## [SOURCE DATA]

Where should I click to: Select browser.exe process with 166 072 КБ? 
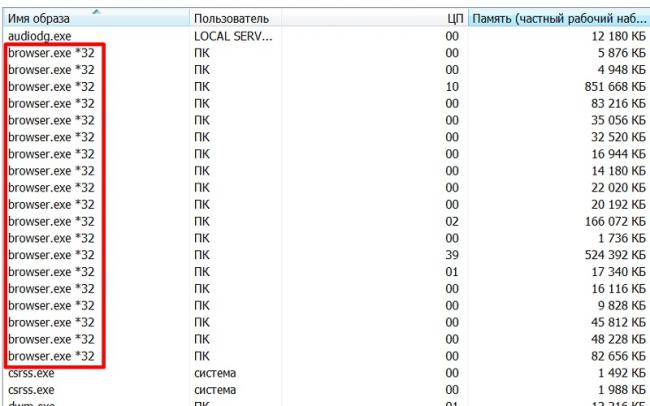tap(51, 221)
==
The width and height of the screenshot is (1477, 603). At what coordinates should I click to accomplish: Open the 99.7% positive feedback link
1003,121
---
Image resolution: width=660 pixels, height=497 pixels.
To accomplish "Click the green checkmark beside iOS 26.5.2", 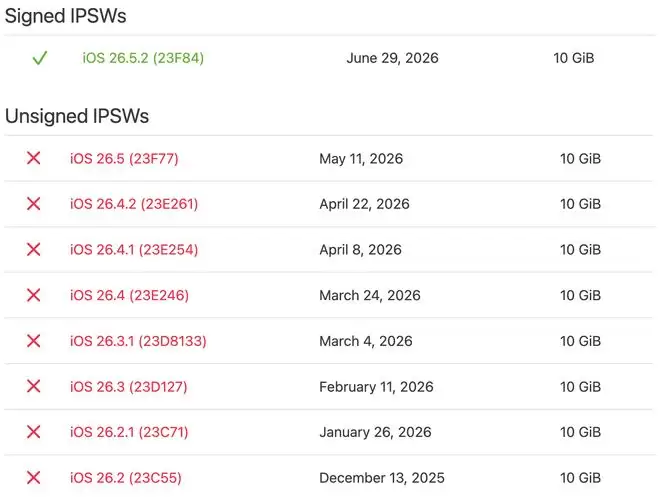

## [ASSIGNED TASK]
Which part of the entries opens with the line containing "Image resolution: width=660" and closes with the line containing "the green checkmark"? Output that part exactly, ends included, pictures excluded.

## [RESULT]
Image resolution: width=660 pixels, height=497 pixels.
To accomplish "Click the green checkmark beside iOS 26.5.2", 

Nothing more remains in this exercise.